YOUR TASK ->
A line belongs in the answer if it contains "Viewport"; copy every such line from the entries below.

Items listed in a dataset
╔══

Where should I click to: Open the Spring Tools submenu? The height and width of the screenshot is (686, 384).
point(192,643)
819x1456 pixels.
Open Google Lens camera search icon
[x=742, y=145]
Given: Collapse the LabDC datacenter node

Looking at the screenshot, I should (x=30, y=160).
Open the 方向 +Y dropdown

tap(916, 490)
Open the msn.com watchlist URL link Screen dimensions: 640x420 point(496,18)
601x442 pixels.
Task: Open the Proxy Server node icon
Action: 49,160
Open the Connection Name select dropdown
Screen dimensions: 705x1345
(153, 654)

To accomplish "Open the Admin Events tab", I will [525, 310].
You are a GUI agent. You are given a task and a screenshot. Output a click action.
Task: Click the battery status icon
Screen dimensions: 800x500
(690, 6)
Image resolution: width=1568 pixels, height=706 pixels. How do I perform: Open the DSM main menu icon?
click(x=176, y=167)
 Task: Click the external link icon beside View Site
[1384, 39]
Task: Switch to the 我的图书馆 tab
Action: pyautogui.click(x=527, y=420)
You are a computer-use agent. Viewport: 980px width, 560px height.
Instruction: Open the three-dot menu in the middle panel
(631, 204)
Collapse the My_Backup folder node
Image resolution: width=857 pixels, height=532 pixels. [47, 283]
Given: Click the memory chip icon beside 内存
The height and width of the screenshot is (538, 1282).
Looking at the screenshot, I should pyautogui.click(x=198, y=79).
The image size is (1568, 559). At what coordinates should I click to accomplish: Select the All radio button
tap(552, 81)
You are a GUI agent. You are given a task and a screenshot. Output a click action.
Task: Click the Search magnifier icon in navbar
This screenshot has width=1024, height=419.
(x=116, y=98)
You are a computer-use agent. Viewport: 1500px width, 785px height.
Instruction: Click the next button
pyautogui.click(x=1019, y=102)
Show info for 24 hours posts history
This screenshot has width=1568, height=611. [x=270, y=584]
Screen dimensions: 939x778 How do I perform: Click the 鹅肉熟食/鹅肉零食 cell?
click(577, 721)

╚══

TASK OUTPUT ->
You are a computer-use agent. Viewport: 980px width, 560px height.
You are a computer-use agent. Viewport: 1500px width, 785px height.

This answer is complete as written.